Claus ne sut que dire : — Merci, seigneur Ulrich ; vous êtes bon comme mademoiselle. Que n’est-elle ici ! elle serait bien contente de vous voir ne pas être trop méchant pour le pauvre Claus. Mais les saintes vont au paradis. — Le graf étendit ses bras entre ses deux fils pour qu’ils eussent à se taire ; ils posèrent chacun un baiser respectueux sur ses mains.

— Que rapporterai-je à la mère ? demanda Pfeiffer.

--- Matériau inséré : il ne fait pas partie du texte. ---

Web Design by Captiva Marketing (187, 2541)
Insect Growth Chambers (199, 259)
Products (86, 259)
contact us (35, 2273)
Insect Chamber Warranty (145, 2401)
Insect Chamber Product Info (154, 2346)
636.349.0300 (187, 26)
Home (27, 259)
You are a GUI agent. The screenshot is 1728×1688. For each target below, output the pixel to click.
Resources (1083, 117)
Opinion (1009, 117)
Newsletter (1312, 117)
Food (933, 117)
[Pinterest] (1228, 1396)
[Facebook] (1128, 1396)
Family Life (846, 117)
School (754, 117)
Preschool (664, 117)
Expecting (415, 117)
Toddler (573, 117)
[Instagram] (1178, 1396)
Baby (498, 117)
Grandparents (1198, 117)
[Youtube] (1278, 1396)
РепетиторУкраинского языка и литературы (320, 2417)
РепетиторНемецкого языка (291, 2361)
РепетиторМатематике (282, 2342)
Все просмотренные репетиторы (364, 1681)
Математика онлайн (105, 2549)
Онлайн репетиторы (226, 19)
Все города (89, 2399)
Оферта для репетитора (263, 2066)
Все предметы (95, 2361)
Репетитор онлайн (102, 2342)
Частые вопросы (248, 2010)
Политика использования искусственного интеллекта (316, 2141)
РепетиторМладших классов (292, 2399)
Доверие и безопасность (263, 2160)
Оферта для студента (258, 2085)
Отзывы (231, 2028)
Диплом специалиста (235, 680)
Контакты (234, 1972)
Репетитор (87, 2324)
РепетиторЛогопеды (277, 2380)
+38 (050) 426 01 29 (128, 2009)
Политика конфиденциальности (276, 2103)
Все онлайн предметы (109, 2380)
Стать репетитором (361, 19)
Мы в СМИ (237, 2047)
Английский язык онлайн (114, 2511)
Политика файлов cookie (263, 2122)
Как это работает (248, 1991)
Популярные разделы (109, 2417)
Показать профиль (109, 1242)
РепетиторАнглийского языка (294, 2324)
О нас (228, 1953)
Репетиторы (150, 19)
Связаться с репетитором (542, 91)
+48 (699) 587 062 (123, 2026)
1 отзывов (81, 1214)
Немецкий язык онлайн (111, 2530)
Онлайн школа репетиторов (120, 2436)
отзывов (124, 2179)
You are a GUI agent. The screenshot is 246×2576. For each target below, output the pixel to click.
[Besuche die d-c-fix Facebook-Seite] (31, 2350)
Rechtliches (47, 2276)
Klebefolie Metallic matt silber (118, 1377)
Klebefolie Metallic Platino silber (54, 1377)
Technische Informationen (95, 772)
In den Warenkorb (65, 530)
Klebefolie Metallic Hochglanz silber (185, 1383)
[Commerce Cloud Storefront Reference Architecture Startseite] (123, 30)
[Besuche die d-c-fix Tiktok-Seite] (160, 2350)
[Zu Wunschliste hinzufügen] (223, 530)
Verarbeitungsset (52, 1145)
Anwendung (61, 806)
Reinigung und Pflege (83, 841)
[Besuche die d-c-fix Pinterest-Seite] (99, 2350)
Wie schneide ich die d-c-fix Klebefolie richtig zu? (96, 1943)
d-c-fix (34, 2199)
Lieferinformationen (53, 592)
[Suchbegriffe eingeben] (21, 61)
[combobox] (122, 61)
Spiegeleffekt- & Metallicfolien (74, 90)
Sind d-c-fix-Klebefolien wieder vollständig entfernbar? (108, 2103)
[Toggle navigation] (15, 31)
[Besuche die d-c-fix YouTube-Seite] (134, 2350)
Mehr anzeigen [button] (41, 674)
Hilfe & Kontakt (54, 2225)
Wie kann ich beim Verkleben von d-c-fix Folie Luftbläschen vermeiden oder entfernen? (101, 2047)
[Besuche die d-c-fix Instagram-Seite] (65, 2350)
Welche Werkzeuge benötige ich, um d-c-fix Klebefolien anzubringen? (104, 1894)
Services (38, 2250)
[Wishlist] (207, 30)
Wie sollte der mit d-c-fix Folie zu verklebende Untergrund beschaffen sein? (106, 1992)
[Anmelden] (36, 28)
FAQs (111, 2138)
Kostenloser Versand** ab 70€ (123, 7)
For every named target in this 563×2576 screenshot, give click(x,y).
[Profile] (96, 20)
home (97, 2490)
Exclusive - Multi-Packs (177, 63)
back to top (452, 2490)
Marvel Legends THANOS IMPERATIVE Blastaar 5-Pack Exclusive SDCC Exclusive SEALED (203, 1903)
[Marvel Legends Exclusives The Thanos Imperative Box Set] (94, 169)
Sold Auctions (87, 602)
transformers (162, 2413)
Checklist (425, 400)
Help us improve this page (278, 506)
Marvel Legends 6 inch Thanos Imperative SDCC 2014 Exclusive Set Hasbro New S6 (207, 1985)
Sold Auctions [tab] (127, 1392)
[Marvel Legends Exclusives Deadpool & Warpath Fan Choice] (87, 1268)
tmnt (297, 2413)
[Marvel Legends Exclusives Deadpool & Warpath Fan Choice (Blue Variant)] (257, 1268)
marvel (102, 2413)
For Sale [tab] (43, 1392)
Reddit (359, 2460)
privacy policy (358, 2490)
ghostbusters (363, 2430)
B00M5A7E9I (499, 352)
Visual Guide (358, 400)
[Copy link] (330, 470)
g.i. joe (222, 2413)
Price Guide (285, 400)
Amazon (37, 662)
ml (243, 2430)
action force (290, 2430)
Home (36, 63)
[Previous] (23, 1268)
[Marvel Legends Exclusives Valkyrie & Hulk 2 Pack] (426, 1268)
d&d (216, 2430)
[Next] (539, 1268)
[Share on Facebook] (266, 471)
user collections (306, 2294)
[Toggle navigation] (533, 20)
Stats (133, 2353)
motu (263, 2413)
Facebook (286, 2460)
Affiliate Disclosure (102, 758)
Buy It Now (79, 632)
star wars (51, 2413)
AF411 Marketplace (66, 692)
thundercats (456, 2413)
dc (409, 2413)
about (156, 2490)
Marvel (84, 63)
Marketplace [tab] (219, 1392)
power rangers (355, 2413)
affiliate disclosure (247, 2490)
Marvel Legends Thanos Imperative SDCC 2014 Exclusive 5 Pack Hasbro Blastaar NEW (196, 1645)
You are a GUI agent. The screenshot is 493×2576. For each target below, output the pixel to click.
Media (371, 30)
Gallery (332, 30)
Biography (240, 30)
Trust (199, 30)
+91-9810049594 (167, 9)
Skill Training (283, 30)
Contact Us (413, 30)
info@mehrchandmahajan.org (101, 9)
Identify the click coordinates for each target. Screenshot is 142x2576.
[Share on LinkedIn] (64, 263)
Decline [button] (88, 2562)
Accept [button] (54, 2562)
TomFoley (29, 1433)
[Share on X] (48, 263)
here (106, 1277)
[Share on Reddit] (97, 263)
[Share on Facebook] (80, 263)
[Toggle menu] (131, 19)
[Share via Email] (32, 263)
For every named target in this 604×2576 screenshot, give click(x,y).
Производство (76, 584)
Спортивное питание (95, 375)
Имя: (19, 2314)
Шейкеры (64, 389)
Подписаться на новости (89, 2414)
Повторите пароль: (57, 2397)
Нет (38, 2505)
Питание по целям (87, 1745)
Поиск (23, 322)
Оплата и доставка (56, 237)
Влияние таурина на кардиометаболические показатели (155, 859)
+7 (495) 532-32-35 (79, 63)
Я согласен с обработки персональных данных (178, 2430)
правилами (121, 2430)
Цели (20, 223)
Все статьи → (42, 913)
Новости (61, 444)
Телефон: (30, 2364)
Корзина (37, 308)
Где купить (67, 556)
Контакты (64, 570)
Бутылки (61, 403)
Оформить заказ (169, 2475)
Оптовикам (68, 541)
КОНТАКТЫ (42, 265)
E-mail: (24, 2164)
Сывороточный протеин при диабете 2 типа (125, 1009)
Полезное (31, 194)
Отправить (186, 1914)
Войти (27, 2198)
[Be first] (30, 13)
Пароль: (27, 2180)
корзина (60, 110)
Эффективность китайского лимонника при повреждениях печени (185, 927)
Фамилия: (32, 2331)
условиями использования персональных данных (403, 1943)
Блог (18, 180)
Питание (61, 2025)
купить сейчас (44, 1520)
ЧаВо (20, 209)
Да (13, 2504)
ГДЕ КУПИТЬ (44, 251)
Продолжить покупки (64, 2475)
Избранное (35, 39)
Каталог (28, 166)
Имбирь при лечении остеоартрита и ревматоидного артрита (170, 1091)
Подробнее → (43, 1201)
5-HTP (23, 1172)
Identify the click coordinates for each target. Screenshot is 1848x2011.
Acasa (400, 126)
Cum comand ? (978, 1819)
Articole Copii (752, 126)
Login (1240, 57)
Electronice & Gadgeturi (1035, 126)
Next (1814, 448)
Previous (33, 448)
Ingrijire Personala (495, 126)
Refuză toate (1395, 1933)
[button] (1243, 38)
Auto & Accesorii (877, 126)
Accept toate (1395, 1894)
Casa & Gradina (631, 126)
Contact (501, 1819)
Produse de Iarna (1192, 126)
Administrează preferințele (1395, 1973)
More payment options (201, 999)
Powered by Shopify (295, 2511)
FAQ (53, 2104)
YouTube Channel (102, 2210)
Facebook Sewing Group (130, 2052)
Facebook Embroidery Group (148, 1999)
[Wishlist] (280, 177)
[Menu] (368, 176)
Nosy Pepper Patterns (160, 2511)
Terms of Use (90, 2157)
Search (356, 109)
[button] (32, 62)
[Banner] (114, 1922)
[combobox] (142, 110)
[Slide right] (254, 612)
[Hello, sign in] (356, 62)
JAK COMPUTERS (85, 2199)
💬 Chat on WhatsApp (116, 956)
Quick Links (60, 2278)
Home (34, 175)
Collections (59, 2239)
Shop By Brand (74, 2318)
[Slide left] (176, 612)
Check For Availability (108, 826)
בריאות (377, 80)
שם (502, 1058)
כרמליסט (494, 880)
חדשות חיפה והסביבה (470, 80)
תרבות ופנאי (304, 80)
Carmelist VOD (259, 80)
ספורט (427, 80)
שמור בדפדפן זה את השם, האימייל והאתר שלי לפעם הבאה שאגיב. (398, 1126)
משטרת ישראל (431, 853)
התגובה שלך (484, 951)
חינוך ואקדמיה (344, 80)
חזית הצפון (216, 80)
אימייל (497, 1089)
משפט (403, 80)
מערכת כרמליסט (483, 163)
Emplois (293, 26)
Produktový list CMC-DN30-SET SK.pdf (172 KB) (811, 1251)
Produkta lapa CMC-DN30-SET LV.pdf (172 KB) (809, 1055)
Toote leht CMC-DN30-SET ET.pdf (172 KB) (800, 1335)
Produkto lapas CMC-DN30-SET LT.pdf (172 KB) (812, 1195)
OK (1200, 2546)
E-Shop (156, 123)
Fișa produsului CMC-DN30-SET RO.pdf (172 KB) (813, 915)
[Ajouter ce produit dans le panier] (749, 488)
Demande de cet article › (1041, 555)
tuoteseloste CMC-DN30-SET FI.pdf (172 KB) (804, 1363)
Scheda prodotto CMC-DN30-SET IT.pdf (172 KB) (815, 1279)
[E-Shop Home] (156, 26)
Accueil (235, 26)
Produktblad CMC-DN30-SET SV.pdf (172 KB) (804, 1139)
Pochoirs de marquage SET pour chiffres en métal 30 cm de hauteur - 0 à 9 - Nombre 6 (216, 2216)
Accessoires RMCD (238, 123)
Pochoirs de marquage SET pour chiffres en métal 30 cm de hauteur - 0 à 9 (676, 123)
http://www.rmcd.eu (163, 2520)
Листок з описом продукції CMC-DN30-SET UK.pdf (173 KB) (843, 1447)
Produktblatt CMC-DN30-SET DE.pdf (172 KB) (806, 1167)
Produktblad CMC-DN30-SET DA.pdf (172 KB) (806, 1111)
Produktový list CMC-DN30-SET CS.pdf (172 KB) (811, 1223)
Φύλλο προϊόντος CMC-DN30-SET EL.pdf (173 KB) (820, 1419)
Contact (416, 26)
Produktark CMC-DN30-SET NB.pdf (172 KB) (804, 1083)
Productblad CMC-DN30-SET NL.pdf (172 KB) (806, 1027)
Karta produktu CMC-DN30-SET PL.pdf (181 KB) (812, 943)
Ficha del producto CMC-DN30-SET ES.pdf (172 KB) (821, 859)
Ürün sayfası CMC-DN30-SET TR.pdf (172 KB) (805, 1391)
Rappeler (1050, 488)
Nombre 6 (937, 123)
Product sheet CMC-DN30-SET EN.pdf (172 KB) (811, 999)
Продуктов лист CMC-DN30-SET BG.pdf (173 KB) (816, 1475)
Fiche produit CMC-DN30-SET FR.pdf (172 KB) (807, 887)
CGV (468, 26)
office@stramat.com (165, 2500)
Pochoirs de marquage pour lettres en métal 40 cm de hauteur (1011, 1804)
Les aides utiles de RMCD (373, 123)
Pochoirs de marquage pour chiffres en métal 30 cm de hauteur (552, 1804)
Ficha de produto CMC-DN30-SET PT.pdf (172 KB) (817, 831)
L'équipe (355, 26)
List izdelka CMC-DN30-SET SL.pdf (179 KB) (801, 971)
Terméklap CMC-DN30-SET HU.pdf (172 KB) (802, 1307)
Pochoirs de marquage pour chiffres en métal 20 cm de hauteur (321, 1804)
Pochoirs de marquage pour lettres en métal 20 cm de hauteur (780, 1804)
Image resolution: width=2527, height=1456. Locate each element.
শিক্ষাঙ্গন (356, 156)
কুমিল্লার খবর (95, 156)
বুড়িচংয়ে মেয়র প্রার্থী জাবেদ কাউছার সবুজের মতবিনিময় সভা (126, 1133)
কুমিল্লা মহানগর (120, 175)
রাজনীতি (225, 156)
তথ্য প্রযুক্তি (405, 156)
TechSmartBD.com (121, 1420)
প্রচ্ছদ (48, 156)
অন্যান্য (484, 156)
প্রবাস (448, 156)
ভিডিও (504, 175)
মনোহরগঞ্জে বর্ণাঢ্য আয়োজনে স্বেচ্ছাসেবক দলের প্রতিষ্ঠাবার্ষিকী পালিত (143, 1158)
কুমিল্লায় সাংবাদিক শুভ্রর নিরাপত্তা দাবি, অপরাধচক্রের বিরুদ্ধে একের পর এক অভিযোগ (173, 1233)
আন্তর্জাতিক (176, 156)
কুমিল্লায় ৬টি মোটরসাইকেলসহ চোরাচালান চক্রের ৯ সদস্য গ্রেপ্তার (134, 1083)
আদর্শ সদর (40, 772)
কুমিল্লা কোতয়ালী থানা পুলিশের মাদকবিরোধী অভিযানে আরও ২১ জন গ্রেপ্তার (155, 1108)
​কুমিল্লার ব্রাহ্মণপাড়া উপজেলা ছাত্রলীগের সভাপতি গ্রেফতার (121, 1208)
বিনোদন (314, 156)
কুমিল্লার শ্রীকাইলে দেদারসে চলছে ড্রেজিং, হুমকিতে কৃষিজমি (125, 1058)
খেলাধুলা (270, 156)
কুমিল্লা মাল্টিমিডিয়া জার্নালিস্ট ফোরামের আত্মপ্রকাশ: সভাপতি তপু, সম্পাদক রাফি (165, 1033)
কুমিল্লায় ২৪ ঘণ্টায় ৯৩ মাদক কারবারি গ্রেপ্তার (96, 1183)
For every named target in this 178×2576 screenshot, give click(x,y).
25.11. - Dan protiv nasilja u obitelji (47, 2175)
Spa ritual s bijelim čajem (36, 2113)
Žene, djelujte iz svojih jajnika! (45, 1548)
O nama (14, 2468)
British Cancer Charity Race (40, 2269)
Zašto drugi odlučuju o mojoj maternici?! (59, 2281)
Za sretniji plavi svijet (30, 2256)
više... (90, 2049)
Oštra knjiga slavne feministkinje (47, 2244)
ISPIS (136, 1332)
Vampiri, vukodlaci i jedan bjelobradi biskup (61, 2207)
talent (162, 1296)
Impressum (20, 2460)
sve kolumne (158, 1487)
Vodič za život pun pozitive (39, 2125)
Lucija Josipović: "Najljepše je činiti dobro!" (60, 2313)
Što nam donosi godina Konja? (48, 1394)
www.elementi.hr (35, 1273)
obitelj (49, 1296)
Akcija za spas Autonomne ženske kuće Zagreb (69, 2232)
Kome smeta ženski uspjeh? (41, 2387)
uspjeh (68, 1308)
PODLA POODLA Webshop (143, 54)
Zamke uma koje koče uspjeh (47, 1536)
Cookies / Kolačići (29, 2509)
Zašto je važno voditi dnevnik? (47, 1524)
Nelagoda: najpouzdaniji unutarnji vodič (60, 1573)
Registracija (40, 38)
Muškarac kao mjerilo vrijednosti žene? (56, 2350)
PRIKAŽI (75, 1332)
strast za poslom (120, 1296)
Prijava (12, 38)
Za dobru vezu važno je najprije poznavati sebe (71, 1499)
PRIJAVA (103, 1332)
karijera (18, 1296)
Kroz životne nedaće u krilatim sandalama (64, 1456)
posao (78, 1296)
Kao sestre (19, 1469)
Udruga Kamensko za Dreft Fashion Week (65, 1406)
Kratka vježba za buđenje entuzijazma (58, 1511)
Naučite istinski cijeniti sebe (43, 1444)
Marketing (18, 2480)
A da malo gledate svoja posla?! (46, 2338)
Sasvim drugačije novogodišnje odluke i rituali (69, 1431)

— Ce que nous avons réglé une fois pour toujours : j’ai eu ton premier garçon, tu as eu le second, moi le troisième, toi le quatrième. Le cinquième m’appartient.

— Et fais-en vite un sixième, dit Johann, tu seras quitte à quitte.

Pfeiffer n’était plus à la conversation. Sa lucidité d’un instant s’était évanouie dans le refus qu’il éprouvait du graf, de lui accorder son cinquième fils nouveau-né. Il crut soupirer, il siffla. Ses poings étaient fermés de rage.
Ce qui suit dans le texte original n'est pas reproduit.